Quella promessa non potrà mantenerla. Damiano è morto in un letto di ospedale. Aveva 31 anni. Il male ha vinto una partita che Zugno ha voluto raccontare sin dall'inizio. Non per protagonismo, anzi, ma perché aveva capito di poter fare da megafono alle vite come la sua. Stravolte all’improvviso e senza senso: “Io credo che le esperienze vissute possano sempre creare punti di contatto tra loro”. E Zugno aveva assaggiato il calcio dei grandi: nelle giovanili del Venezia con Sirigu, in Nazionale dilettanti con Caputo, fino al debutto in Serie B col Mantova di Godeas e Fiore.
“Lì ci si rende conto quanto è difficile giocare a certi livelli”. Damiano aveva puntato così alla laurea in storia e alla cattedra, del calcio rimase la passione nelle serie dilettantistiche venete. Ma quel contatto coi campioni era riemerso poi nel momento del bisogno: “Devo ringraziare soprattutto Filippo Cristante”, ex compagno nel Mantova, “che si è attivato per far sapere la mia storia”. Da Morgan De Sanctis a Francesco Benussi, piovvero i messaggi di incoraggiamento. E il web iniziò a conoscere la speranza di quel ragazzo, tornato a giocare dopo la malattia.
Con la sua ultima squadra, lo Zero Branco in Prima Categoria, Zugno era anche tornato al gol lo scorso ottobre.

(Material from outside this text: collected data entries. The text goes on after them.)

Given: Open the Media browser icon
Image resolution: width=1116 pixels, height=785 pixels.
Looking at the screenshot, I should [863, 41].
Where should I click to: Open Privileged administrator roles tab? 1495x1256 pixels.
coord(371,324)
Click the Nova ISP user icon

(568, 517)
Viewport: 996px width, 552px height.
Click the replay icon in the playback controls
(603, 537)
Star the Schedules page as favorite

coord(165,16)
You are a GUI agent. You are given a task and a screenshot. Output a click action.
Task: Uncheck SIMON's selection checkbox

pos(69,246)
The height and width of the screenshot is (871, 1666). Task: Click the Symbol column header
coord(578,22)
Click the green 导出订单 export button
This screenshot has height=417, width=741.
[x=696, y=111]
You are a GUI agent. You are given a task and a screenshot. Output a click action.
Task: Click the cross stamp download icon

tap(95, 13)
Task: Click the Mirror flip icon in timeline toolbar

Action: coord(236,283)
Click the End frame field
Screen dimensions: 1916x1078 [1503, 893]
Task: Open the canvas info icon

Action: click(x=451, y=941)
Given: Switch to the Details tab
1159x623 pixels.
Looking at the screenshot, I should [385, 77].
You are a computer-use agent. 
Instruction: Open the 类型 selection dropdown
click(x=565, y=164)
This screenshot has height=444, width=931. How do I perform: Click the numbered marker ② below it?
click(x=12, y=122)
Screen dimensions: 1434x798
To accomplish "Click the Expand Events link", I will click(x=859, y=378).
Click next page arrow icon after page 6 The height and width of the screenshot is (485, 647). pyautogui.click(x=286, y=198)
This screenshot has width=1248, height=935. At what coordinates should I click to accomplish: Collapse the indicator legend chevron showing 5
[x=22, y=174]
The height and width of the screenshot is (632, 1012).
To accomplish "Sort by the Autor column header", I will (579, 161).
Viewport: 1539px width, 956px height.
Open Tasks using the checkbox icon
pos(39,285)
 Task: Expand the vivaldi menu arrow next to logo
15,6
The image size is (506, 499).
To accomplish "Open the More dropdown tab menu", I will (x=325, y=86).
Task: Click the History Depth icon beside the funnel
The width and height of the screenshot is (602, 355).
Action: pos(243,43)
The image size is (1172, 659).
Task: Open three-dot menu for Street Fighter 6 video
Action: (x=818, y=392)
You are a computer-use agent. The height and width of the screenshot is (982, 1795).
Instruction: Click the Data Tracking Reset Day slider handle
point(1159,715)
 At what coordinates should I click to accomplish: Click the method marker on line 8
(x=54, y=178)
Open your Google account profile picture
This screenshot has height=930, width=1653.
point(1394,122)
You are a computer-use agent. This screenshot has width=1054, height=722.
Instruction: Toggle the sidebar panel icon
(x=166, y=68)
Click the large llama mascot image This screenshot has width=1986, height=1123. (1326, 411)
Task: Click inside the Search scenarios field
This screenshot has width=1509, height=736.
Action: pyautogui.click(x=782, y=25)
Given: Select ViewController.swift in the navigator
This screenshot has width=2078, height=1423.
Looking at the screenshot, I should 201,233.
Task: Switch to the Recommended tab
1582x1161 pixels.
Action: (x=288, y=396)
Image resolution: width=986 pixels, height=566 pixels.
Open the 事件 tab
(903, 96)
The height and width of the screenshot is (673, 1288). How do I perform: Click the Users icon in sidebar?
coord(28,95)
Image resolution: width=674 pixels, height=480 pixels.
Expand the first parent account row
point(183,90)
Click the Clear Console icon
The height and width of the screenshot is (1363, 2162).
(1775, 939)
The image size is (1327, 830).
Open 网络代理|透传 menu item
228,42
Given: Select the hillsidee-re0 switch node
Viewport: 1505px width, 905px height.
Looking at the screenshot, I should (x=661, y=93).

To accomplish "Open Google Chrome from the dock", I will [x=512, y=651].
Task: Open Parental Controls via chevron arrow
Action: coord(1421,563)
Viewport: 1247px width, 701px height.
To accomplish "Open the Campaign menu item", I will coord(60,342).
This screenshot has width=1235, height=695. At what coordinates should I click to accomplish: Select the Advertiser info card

Purtroppo le buone notizie finiscono qui. Damiano è morto quando anche il suo calcio e la sua scuola si sono ormai fermati, in un mondo addormentato e ferito. “È sempre importantissimo trovare le motivazioni per vivere”, insisteva prima di tornare in classe. “E mi voglio rivolgere a coloro che stanno vicino a chi sta male. Sopportate sempre e con forza, da stabili appoggi. Anche nei momenti di rabbia, che all’interno della malattia sono inevitabili”. Oggi il suo appello risuona ancora più forte.